• [WORK TO BE COMPLETED]
Each record is to be copied exactly as written.

-*-*-

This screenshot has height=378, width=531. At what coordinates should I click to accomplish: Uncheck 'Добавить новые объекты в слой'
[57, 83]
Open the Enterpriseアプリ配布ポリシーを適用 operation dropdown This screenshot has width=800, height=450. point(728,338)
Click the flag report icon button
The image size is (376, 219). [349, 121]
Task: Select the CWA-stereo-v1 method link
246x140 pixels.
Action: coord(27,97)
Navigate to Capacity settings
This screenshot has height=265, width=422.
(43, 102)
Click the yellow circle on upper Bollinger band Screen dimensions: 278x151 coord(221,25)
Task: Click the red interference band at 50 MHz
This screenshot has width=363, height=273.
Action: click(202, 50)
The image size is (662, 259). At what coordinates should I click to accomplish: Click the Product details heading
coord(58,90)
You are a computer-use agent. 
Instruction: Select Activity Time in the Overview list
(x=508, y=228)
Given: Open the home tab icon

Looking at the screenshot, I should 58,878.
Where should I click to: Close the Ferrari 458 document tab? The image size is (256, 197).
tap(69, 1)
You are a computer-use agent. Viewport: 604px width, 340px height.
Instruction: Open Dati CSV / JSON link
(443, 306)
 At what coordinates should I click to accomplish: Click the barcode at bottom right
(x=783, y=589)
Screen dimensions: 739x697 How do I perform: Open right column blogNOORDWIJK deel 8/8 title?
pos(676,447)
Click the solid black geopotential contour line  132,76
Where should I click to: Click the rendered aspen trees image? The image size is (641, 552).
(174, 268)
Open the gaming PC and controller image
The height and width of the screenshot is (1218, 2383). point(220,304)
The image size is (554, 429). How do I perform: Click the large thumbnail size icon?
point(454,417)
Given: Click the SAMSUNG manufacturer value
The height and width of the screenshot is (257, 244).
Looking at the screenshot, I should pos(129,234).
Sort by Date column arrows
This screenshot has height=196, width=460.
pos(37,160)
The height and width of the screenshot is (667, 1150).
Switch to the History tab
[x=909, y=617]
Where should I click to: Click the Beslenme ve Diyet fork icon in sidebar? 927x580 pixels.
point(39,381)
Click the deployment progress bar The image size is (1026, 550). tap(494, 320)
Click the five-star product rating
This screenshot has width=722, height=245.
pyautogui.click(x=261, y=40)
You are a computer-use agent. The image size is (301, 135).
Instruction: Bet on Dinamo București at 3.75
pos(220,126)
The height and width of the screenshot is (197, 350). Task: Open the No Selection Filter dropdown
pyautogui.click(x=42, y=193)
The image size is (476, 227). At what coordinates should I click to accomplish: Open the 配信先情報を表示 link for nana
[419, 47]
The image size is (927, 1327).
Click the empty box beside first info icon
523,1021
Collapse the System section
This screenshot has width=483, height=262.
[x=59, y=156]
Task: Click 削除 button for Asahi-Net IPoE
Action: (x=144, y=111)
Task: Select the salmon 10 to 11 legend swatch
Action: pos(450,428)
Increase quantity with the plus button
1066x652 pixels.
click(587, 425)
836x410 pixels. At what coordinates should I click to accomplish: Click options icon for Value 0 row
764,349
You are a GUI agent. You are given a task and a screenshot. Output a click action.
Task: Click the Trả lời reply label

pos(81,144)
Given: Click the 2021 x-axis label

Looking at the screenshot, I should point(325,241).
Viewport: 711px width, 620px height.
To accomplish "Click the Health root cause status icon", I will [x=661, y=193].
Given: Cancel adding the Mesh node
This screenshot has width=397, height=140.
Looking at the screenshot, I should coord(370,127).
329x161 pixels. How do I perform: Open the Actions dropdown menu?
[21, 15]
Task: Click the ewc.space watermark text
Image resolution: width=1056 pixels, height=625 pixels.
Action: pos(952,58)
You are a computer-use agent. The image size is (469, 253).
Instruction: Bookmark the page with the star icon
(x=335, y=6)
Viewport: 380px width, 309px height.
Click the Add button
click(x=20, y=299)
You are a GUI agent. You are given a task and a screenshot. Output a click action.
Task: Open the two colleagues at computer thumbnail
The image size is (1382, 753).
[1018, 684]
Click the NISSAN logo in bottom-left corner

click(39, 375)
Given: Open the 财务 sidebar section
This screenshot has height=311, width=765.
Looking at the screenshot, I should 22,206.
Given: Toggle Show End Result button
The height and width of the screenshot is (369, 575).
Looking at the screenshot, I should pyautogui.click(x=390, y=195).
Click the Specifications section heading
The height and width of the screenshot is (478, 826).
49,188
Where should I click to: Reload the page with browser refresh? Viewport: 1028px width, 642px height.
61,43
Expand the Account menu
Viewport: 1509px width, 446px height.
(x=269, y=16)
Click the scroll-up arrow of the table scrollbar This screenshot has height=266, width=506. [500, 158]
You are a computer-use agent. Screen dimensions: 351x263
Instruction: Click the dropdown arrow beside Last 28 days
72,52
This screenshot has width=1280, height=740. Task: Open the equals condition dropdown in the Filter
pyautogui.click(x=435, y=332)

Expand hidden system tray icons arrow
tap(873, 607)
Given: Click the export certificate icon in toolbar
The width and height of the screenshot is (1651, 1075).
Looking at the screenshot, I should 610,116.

-*-*-

• [TASK RESULT]
This screenshot has height=378, width=531. At what coordinates should I click to accomplish: Uncheck 'Добавить новые объекты в слой'
[57, 83]
Open the Enterpriseアプリ配布ポリシーを適用 operation dropdown This screenshot has width=800, height=450. point(728,338)
Click the flag report icon button
The image size is (376, 219). [349, 121]
Task: Select the CWA-stereo-v1 method link
246x140 pixels.
Action: coord(27,97)
Navigate to Capacity settings
This screenshot has height=265, width=422.
(43, 102)
Click the yellow circle on upper Bollinger band Screen dimensions: 278x151 coord(221,25)
Task: Click the red interference band at 50 MHz
This screenshot has width=363, height=273.
Action: click(202, 50)
The image size is (662, 259). At what coordinates should I click to accomplish: Click the Product details heading
coord(58,90)
You are a computer-use agent. 
Instruction: Select Activity Time in the Overview list
(x=508, y=228)
Given: Open the home tab icon

Looking at the screenshot, I should 58,878.
Where should I click to: Close the Ferrari 458 document tab? The image size is (256, 197).
tap(69, 1)
You are a computer-use agent. Viewport: 604px width, 340px height.
Instruction: Open Dati CSV / JSON link
(443, 306)
 At what coordinates should I click to accomplish: Click the barcode at bottom right
(x=783, y=589)
Screen dimensions: 739x697 How do I perform: Open right column blogNOORDWIJK deel 8/8 title?
pos(676,447)
Click the solid black geopotential contour line  132,76
Where should I click to: Click the rendered aspen trees image? The image size is (641, 552).
(174, 268)
Open the gaming PC and controller image
The height and width of the screenshot is (1218, 2383). point(220,304)
The image size is (554, 429). How do I perform: Click the large thumbnail size icon?
point(454,417)
Given: Click the SAMSUNG manufacturer value
The height and width of the screenshot is (257, 244).
Looking at the screenshot, I should pos(129,234).
Sort by Date column arrows
This screenshot has height=196, width=460.
pos(37,160)
The height and width of the screenshot is (667, 1150).
Switch to the History tab
[x=909, y=617]
Where should I click to: Click the Beslenme ve Diyet fork icon in sidebar? 927x580 pixels.
point(39,381)
Click the deployment progress bar The image size is (1026, 550). tap(494, 320)
Click the five-star product rating
This screenshot has width=722, height=245.
pyautogui.click(x=261, y=40)
You are a computer-use agent. The image size is (301, 135).
Instruction: Bet on Dinamo București at 3.75
pos(220,126)
The height and width of the screenshot is (197, 350). Task: Open the No Selection Filter dropdown
pyautogui.click(x=42, y=193)
The image size is (476, 227). At what coordinates should I click to accomplish: Open the 配信先情報を表示 link for nana
[419, 47]
The image size is (927, 1327).
Click the empty box beside first info icon
523,1021
Collapse the System section
This screenshot has width=483, height=262.
[x=59, y=156]
Task: Click 削除 button for Asahi-Net IPoE
Action: (x=144, y=111)
Task: Select the salmon 10 to 11 legend swatch
Action: pos(450,428)
Increase quantity with the plus button
1066x652 pixels.
click(587, 425)
836x410 pixels. At what coordinates should I click to accomplish: Click options icon for Value 0 row
764,349
You are a GUI agent. You are given a task and a screenshot. Output a click action.
Task: Click the Trả lời reply label

pos(81,144)
Given: Click the 2021 x-axis label

Looking at the screenshot, I should point(325,241).
Viewport: 711px width, 620px height.
To accomplish "Click the Health root cause status icon", I will [x=661, y=193].
Given: Cancel adding the Mesh node
This screenshot has width=397, height=140.
Looking at the screenshot, I should coord(370,127).
329x161 pixels. How do I perform: Open the Actions dropdown menu?
[21, 15]
Task: Click the ewc.space watermark text
Image resolution: width=1056 pixels, height=625 pixels.
Action: pos(952,58)
You are a computer-use agent. The image size is (469, 253).
Instruction: Bookmark the page with the star icon
(x=335, y=6)
Viewport: 380px width, 309px height.
Click the Add button
click(x=20, y=299)
You are a GUI agent. You are given a task and a screenshot. Output a click action.
Task: Open the two colleagues at computer thumbnail
The image size is (1382, 753).
[1018, 684]
Click the NISSAN logo in bottom-left corner

click(39, 375)
Given: Open the 财务 sidebar section
This screenshot has height=311, width=765.
Looking at the screenshot, I should 22,206.
Given: Toggle Show End Result button
The height and width of the screenshot is (369, 575).
Looking at the screenshot, I should pyautogui.click(x=390, y=195).
Click the Specifications section heading
The height and width of the screenshot is (478, 826).
49,188
Where should I click to: Reload the page with browser refresh? Viewport: 1028px width, 642px height.
61,43
Expand the Account menu
Viewport: 1509px width, 446px height.
(x=269, y=16)
Click the scroll-up arrow of the table scrollbar This screenshot has height=266, width=506. [500, 158]
You are a computer-use agent. Screen dimensions: 351x263
Instruction: Click the dropdown arrow beside Last 28 days
72,52
This screenshot has width=1280, height=740. Task: Open the equals condition dropdown in the Filter
pyautogui.click(x=435, y=332)

Expand hidden system tray icons arrow
tap(873, 607)
Given: Click the export certificate icon in toolbar
The width and height of the screenshot is (1651, 1075).
Looking at the screenshot, I should 610,116.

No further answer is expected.